Textauszug:
____

Plagiatsvorwurf Darum geht es in von der Leyens Doktorarbeit
"Die Arbeit war damals inhaltlich neu und relevant": Ein Mediziner lobt die Promotion von Ursula von der Leyen - trotz der aktuellen Plagiatsvorwürfe. Aber wovon handelt sie eigentlich?
"C-reaktives Protein als diagnostischer Parameter zur Erfassung eines Amnioninfektionssyndroms bei vorzeitigem Blasensprung und therapeutischem Entspannungsbad in der Geburtsvorbereitung" - so lautet der Titel der Doktorarbeit von Ursula von der Leyen. 1990 wurde sie veröffentlicht. Jetzt werfen Plagiatsjäger der Ministerin vor, sie habe abgeschrieben. Aber worum geht es in der Arbeit eigentlich?
Zusammengefasst geht es um eine Hilfestellung bei der Frage, ob nach einem frühzeitigen Platzen der Fruchtblase ein Notfall vorliegt oder nicht.
Frank Louwen vom Uniklinikum Frankfurt erklärt es so: "Kommt es zum Blasensprung, bevor die Wehen einsetzen oder bevor die 38. Schwangerschaftswoche erreicht ist, müssen Ärzte schnell zwei mögliche Fälle unterscheiden:
- Passiert das aufgrund einer Infektion? Dann ist Eile geboten, möglicherweise auch ein Kaiserschnitt.
- Liegt keine Infektion vor? Dann kann die Frau eine normale Geburt erleben, eventuell auch in einer Geburtswanne, wie in der Arbeit beschrieben."
Das im Titel genannte Amnioninfektionssyndrom (AIS) bezeichnet eine bakterielle Besiedlung von Plazenta, Fruchtwasser, Eihäuten oder eine Infektion des Kindes. Dies ist ein Notfall, weil dem Neugeborenen im schlimmsten Fall eine lebensbedrohliche Sepsis (Blutvergiftung) droht.

____

[Gesammelte Daten]
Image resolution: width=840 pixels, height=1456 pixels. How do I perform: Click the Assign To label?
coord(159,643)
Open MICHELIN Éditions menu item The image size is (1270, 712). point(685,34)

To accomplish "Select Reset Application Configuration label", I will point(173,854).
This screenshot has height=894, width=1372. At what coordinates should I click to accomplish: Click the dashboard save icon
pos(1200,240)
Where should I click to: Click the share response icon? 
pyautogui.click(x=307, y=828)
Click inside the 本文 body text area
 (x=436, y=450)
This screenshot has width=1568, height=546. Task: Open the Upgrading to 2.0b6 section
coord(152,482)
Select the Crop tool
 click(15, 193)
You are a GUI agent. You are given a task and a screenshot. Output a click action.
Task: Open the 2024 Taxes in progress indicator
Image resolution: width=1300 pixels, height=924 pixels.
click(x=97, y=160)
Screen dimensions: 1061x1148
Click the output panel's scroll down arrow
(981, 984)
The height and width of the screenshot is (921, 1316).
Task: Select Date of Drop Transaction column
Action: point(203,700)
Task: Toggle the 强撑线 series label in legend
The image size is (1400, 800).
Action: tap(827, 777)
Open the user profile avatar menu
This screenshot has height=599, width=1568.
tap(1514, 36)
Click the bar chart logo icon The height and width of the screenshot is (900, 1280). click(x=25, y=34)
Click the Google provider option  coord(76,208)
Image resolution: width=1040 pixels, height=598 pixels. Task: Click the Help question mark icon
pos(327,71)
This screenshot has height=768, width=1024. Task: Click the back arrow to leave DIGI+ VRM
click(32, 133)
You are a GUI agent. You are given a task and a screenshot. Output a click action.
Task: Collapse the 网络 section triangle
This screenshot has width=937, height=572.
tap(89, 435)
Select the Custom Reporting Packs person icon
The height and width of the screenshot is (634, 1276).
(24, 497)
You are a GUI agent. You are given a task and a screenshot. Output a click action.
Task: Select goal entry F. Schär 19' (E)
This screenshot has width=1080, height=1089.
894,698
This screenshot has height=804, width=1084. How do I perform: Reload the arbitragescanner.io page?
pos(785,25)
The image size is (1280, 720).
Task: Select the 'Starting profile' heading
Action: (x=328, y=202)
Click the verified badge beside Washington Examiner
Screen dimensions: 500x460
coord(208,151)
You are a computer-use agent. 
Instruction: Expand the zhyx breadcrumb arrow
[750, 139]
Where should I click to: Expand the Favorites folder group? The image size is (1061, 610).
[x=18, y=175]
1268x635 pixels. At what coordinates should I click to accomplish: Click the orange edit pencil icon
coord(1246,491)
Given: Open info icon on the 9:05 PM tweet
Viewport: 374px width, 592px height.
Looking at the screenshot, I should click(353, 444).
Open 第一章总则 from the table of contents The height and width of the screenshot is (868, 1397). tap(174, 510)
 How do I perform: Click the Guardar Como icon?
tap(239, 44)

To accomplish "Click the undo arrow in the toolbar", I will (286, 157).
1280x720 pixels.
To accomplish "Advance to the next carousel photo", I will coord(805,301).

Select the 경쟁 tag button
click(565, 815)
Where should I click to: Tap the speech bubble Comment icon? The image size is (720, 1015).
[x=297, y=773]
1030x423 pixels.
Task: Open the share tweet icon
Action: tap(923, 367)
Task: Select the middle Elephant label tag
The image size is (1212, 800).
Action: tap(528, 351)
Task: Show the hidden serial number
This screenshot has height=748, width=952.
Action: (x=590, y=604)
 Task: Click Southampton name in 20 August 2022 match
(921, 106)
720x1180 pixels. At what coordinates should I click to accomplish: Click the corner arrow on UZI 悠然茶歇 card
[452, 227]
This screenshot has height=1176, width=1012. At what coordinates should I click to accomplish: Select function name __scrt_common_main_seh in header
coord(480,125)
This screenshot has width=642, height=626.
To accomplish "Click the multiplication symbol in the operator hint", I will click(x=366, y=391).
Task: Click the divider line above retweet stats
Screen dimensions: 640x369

____

Aufgaben:
a) In welchem Jahr wurde die Doktorarbeit laut dem Artikel über von der Leyens Doktorarbeit veröffentlicht?
b) Setze den Artikel über von der Leyens Doktorarbeit im Anschluss an seinen letzten Satz fort.

Ergebnisse:
a) 1990

b)
Bei einer von fünf Schwangeren mit vorzeitigem Blasensprung liege ein AIS vor, heißt es im Fachbuch "Infektionserkrankungen der Schwangeren und des Neugeborenen".
Das C-reaktive Protein (CRP) zeigt an, ob im Körper eine Entzündung vorliegt, es ist dabei ein unspezifischer Marker - es kennzeichnet nicht speziell das Amnioninfektionssyndrom, sondern Infektionen per se.
"Man ist erst Mitte der Achtziger auf die Idee gekommen, bei Frauen mit vorzeitigem Blasensprung das C-reaktive Protein zu messen", sagt Louwen, der im Vorstand der Deutschen Gesellschaft für Gynäkologie und Geburtshilfe sitzt. CRP werde in den meisten Kliniken auch heute noch gemessen, wenn Frauen einen vorzeitigen Blasensprung hätten. Nach einem frühzeitigen Platzen der Fruchtblase wird es regelmäßig ermittelt, um zu kontrollieren, ob sich ein AIS entwickelt - das Risiko steigt nach dem Blasensprung.
"Die Arbeit war damals inhaltlich neu und relevant. Das Ergebnis der Doktorarbeit ist sogar in die Leitlinien aufgenommen worden", sagt Louwen.